A modelling framework to evaluate human-induced alterations of network sediment connectivity and quantify their unplanned adverse impact

World-wide human-induced alterations of sediment transport, e.g. due to dams, sand and gravel mining along rivers and channel maintenance, translated into geomorphic changes, which have had major effects on ecosystem integrity, human livelihoods, ultimately negatively impacting also on the expected benefit from building water infrastructures. Despite considerable recent advances in modelling basin-scale hydrological and geomorphological processes, our ability to quantitatively simulate network sediment transport, foresee effects of alternative scenarios of human development on fluvial morpho-dynamics, and design anticipatory planning adaptation measures is still limited.
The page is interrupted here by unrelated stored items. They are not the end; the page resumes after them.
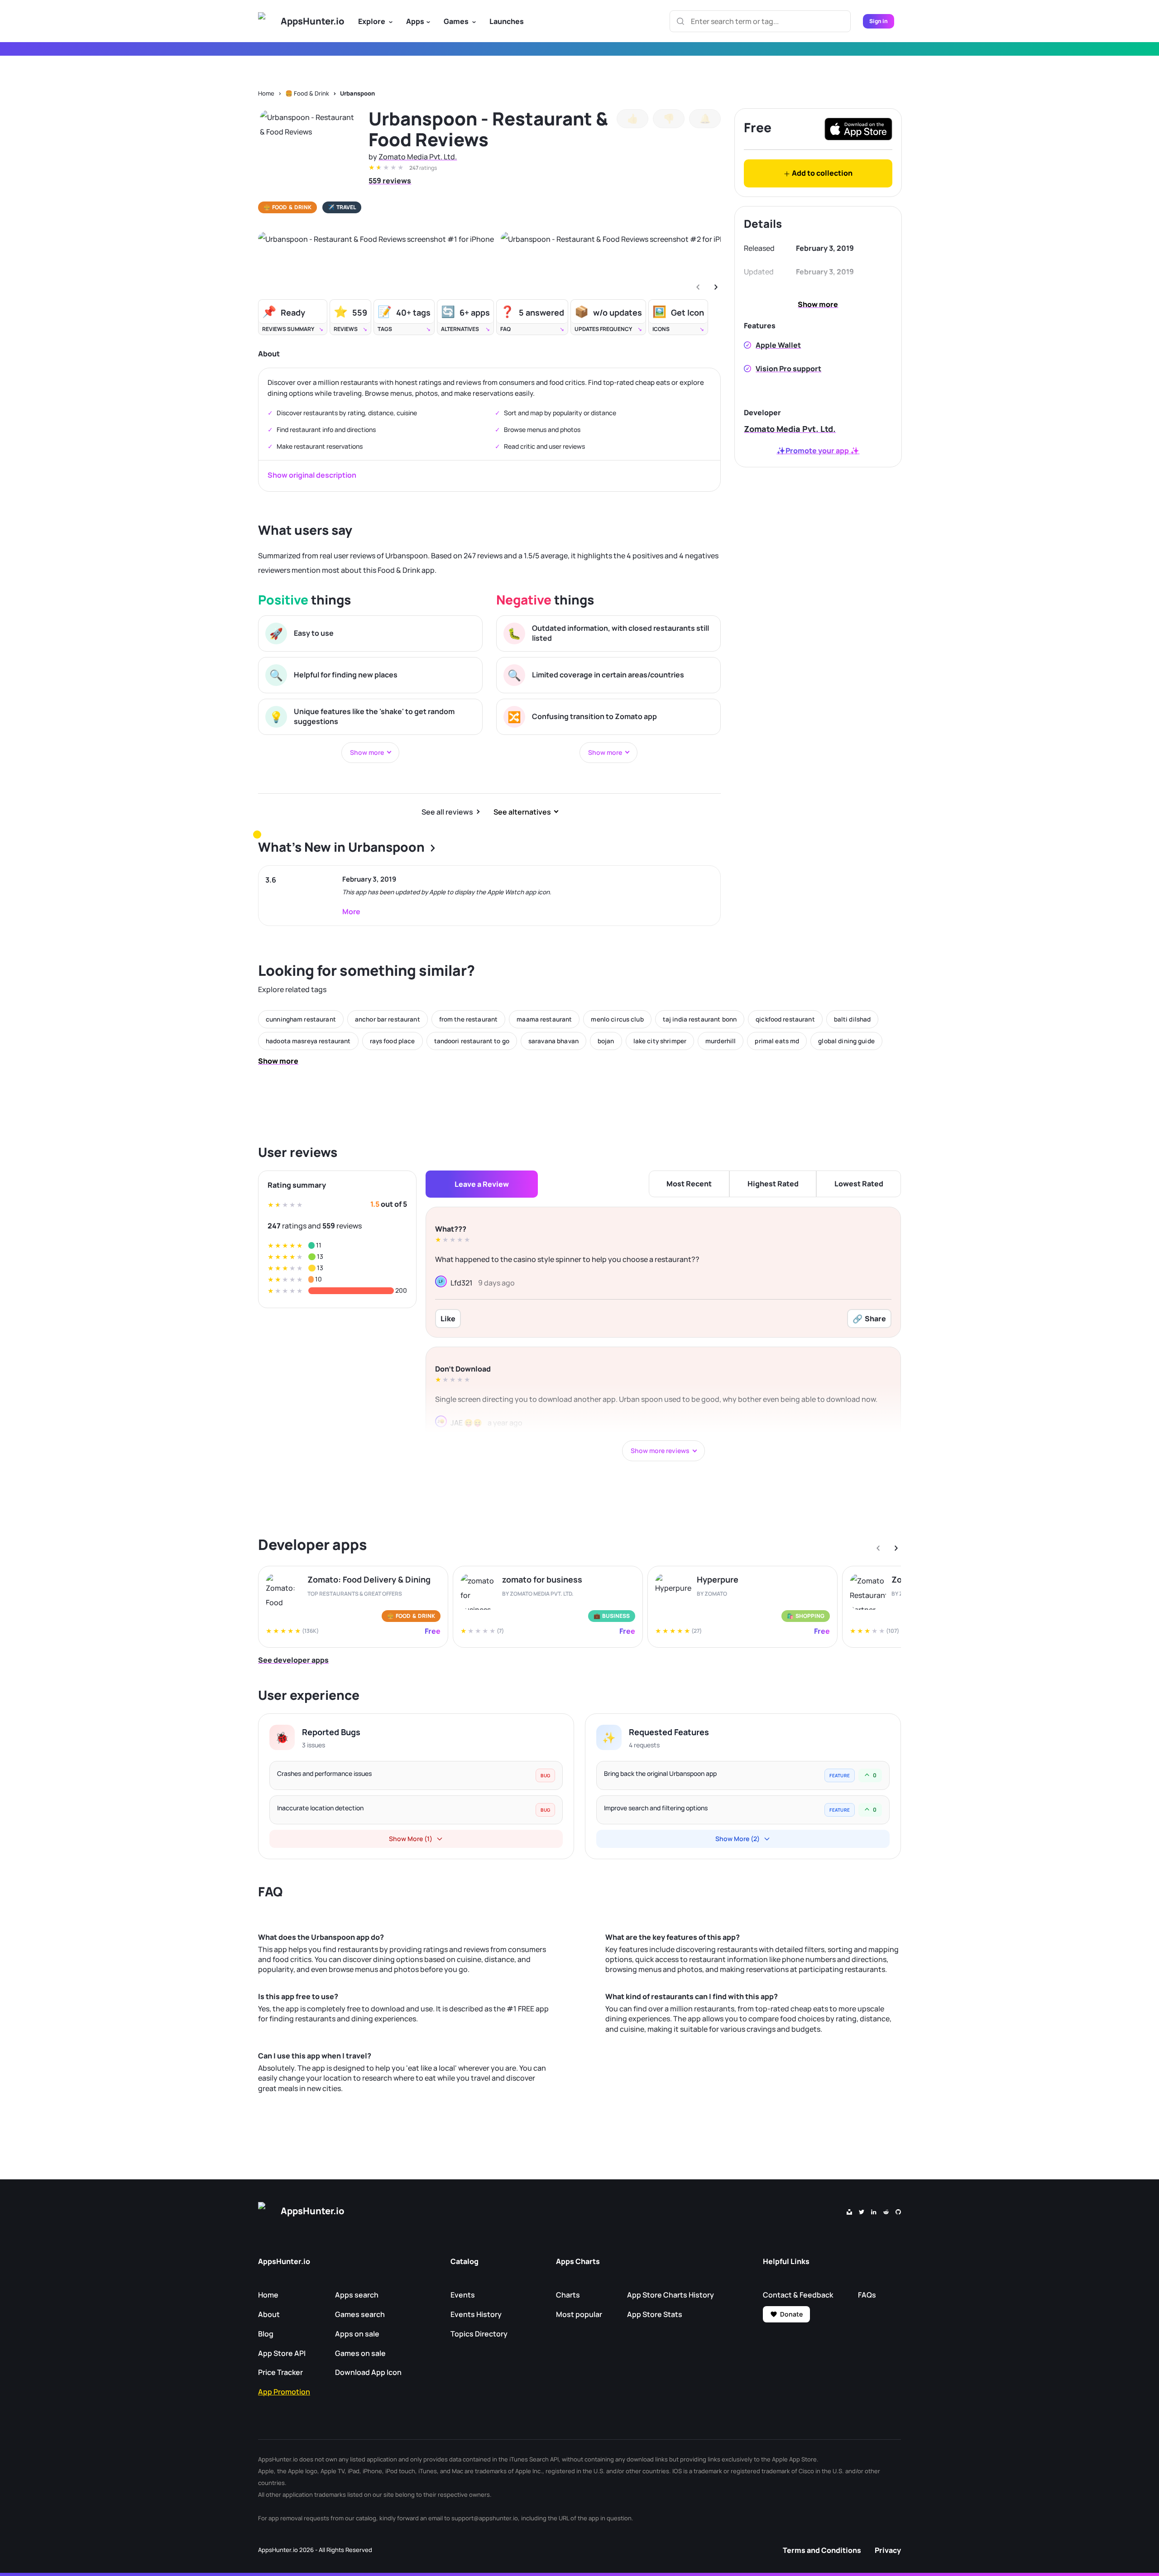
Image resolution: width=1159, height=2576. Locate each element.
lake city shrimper (659, 1041)
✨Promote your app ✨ (817, 451)
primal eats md (777, 1041)
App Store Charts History (670, 2295)
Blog (265, 2334)
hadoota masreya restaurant (308, 1041)
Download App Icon (368, 2372)
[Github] (898, 2211)
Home (266, 93)
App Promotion (284, 2392)
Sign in (878, 21)
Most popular (579, 2314)
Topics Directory (479, 2334)
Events (462, 2295)
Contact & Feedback (798, 2295)
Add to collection (821, 173)
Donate (791, 2314)
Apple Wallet (778, 345)
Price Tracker (280, 2372)
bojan (606, 1041)
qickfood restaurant (785, 1019)
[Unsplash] (849, 2211)
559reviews (390, 181)
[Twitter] (861, 2211)
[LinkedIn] (873, 2211)
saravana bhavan (553, 1041)
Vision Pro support (788, 369)
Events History (476, 2314)
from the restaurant (468, 1019)
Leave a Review (482, 1184)
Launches (506, 21)
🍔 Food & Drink (307, 93)
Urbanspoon (357, 93)
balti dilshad (852, 1019)
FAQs (867, 2295)
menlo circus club (617, 1019)
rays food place (392, 1041)
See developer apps (293, 1660)
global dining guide (846, 1041)
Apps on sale (357, 2334)
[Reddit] (886, 2211)
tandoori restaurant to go (471, 1041)
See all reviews (447, 812)
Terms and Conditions (822, 2550)
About (269, 2314)
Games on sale (360, 2353)
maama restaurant (544, 1019)
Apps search (356, 2295)
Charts (568, 2295)
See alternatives (522, 811)
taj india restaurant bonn (700, 1019)
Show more (818, 304)
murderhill (720, 1041)
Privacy (888, 2550)
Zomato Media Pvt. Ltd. (417, 157)
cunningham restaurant (301, 1019)
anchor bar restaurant (387, 1019)
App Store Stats (654, 2314)
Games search (360, 2314)
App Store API (282, 2353)
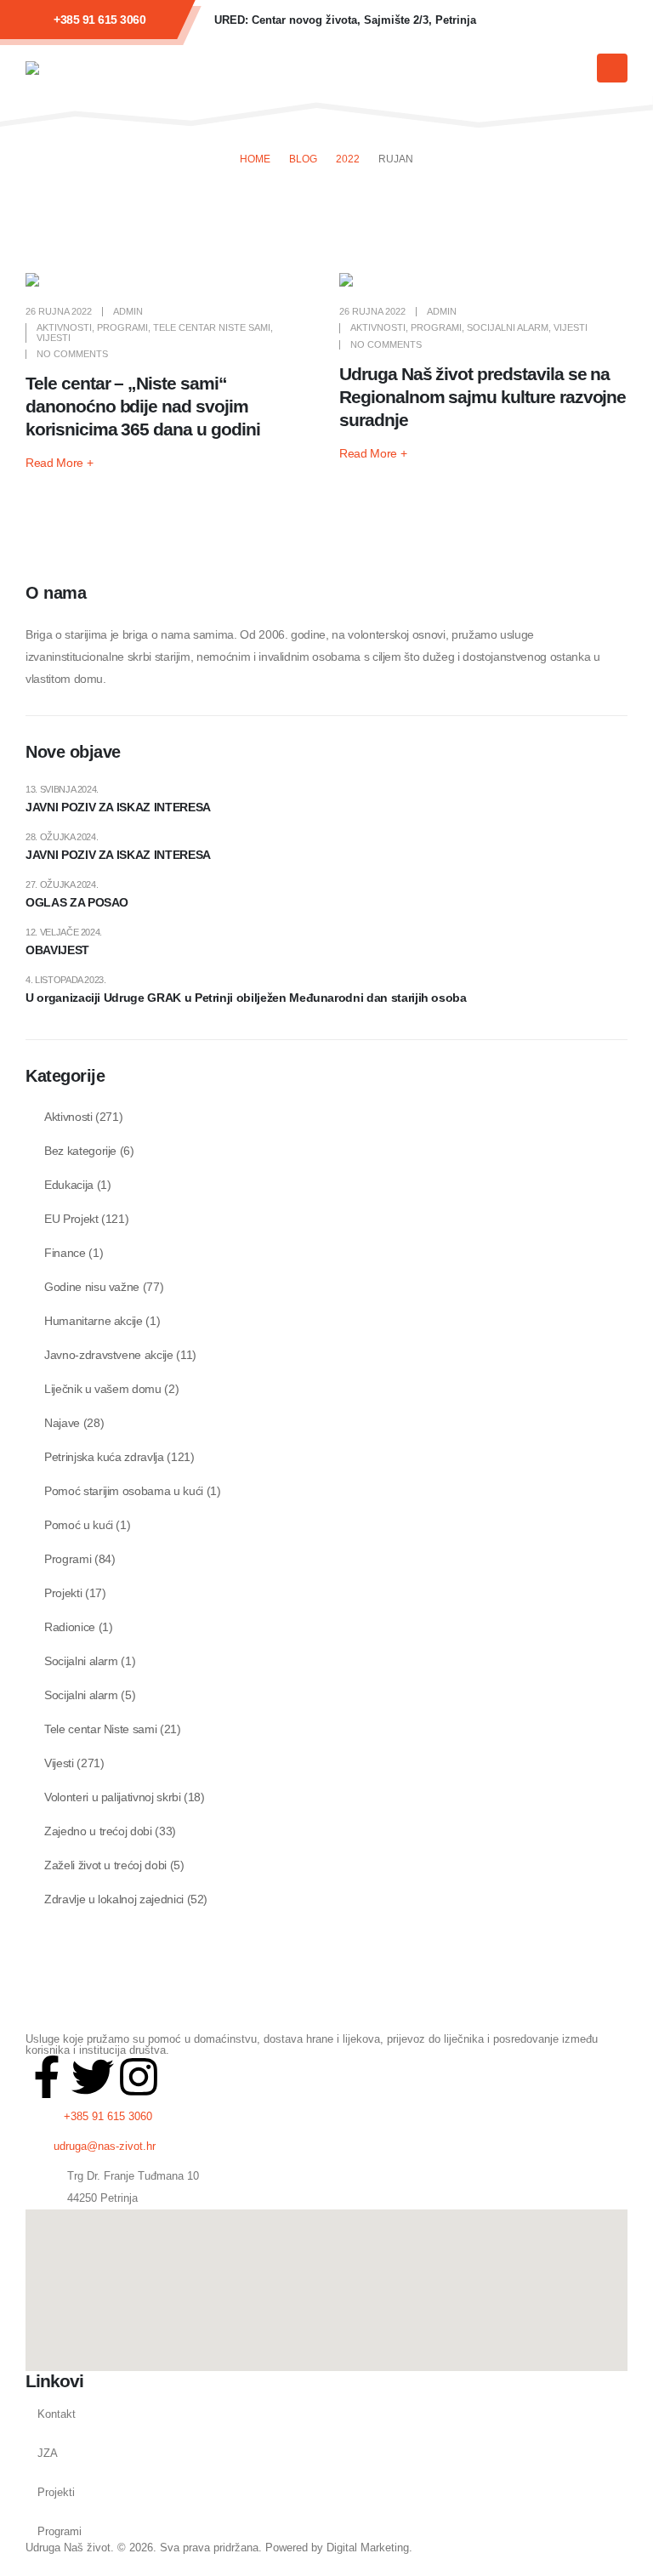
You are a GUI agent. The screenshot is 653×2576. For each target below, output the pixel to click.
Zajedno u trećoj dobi (98, 1831)
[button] (575, 69)
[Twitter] (92, 2077)
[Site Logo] (77, 68)
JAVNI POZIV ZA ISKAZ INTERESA (118, 807)
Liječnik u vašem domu (103, 1389)
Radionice (69, 1627)
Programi (122, 327)
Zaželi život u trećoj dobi (105, 1865)
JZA (47, 2453)
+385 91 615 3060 (99, 19)
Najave (62, 1423)
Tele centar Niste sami (211, 327)
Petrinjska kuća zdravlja (104, 1457)
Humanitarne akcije (93, 1321)
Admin (128, 311)
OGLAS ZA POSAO (77, 902)
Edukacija (69, 1184)
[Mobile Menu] (612, 68)
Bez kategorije (80, 1150)
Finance (65, 1253)
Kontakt (56, 2414)
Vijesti (54, 338)
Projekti (63, 1593)
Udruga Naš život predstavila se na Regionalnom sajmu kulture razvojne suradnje (482, 396)
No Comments (72, 354)
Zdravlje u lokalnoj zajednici (114, 1899)
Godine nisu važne (91, 1287)
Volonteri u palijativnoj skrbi (112, 1797)
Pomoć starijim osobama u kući (123, 1491)
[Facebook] (514, 20)
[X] (560, 20)
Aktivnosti (64, 327)
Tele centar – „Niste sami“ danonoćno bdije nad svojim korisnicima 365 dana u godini (143, 406)
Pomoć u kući (78, 1525)
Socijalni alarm (507, 327)
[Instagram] (606, 20)
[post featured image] (170, 280)
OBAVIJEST (57, 950)
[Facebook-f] (47, 2077)
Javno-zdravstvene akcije (108, 1355)
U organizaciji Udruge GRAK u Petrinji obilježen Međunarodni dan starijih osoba (246, 997)
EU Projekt (71, 1218)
In this work, we demonstrate the potential of a novel modelling framework called CASCADE (CAtchment SEdiment Connectivity And Delivery (Schmitt et al., 2016)) to characterize sediment connectivity at the whole river network scale, predict the disturbing effect of dams on the sediment transport, and quantify the associated loss with respect to the level of benefits that provided the economic justification for their development. CASCADE allows tracking the fate of a sediment from its source to its multiple sinks across the network. We present the results from two major, transboundary river systems (3S and Red River) in South-East Asia. We first discuss the ability of CASCADE to properly represent sediment connectivity at the network scale using available remote sensing data and information from monitoring networks. Secondly, we assess the impacts on sediment connectivity induced by existing and planned dams in the 3S and Red River basins and compare these alterations with revenues in terms of hydropower production. CASCADE outputs support a broader understanding of sediment connectivity tailored for water management issues not yet available, and it is suitable to enrich assessments of food-energy-water nexus. The model framework can be embedded into the design of optimal siting and sizing of water infrastructures at the river basin scale. This enlarges the scope of the analysis to account for human-induced alterations of network sediment connectivity, and to explore the trade-off with respect to primary operational objectives, such as hydropower production, water supply, and flood control.